Task:
Convert the data below into a Markdown table with two columns, "Row" and "Text". Number each row and leave out blank lines.

Material for the task:
>>>

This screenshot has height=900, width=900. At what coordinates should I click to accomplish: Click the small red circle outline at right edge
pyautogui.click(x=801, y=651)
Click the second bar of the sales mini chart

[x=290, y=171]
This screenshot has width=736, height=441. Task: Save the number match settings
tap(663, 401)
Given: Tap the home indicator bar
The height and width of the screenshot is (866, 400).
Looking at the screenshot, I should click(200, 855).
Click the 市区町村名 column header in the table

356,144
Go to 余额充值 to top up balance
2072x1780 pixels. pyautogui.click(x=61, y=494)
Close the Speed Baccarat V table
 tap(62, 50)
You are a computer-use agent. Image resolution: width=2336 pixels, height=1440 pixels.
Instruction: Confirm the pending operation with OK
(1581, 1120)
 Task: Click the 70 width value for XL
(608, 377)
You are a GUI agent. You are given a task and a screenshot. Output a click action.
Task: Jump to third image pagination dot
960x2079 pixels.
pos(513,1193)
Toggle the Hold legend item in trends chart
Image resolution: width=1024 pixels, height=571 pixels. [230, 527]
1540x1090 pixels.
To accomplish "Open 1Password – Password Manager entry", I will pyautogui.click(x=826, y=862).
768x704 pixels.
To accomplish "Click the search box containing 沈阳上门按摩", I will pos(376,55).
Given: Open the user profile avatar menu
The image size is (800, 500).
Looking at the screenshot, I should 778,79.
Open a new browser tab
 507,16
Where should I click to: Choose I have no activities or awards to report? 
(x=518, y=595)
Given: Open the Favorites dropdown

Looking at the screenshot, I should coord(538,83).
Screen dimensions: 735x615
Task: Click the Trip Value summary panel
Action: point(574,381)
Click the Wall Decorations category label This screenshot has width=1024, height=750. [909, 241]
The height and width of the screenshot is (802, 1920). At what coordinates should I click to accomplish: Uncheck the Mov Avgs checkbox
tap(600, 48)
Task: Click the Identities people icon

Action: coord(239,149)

<<<

Output below:
| Row | Text |
|---|---|
| 1 | This screenshot has height=900, width=900. At what coordinates should I click to accomplish: Click the small red circle outline at right edge |
| 2 | pyautogui.click(x=801, y=651) |
| 3 | Click the second bar of the sales mini chart |
| 4 | [x=290, y=171] |
| 5 | This screenshot has width=736, height=441. Task: Save the number match settings |
| 6 | tap(663, 401) |
| 7 | Given: Tap the home indicator bar |
| 8 | The height and width of the screenshot is (866, 400). |
| 9 | Looking at the screenshot, I should click(200, 855). |
| 10 | Click the 市区町村名 column header in the table |
| 11 | 356,144 |
| 12 | Go to 余额充值 to top up balance |
| 13 | 2072x1780 pixels. pyautogui.click(x=61, y=494) |
| 14 | Close the Speed Baccarat V table |
| 15 |  tap(62, 50) |
| 16 | You are a computer-use agent. Image resolution: width=2336 pixels, height=1440 pixels. |
| 17 | Instruction: Confirm the pending operation with OK |
| 18 | (1581, 1120) |
| 19 |  Task: Click the 70 width value for XL |
| 20 | (608, 377) |
| 21 | You are a GUI agent. You are given a task and a screenshot. Output a click action. |
| 22 | Task: Jump to third image pagination dot |
| 23 | 960x2079 pixels. |
| 24 | pos(513,1193) |
| 25 | Toggle the Hold legend item in trends chart |
| 26 | Image resolution: width=1024 pixels, height=571 pixels. [230, 527] |
| 27 | 1540x1090 pixels. |
| 28 | To accomplish "Open 1Password – Password Manager entry", I will pyautogui.click(x=826, y=862). |
| 29 | 768x704 pixels. |
| 30 | To accomplish "Click the search box containing 沈阳上门按摩", I will pos(376,55). |
| 31 | Given: Open the user profile avatar menu |
| 32 | The image size is (800, 500). |
| 33 | Looking at the screenshot, I should 778,79. |
| 34 | Open a new browser tab |
| 35 |  507,16 |
| 36 | Where should I click to: Choose I have no activities or awards to report?  |
| 37 | (x=518, y=595) |
| 38 | Given: Open the Favorites dropdown |
| 39 | Looking at the screenshot, I should coord(538,83). |
| 40 | Screen dimensions: 735x615 |
| 41 | Task: Click the Trip Value summary panel |
| 42 | Action: point(574,381) |
| 43 | Click the Wall Decorations category label This screenshot has width=1024, height=750. [909, 241] |
| 44 | The height and width of the screenshot is (802, 1920). At what coordinates should I click to accomplish: Uncheck the Mov Avgs checkbox |
| 45 | tap(600, 48) |
| 46 | Task: Click the Identities people icon |
| 47 | Action: coord(239,149) |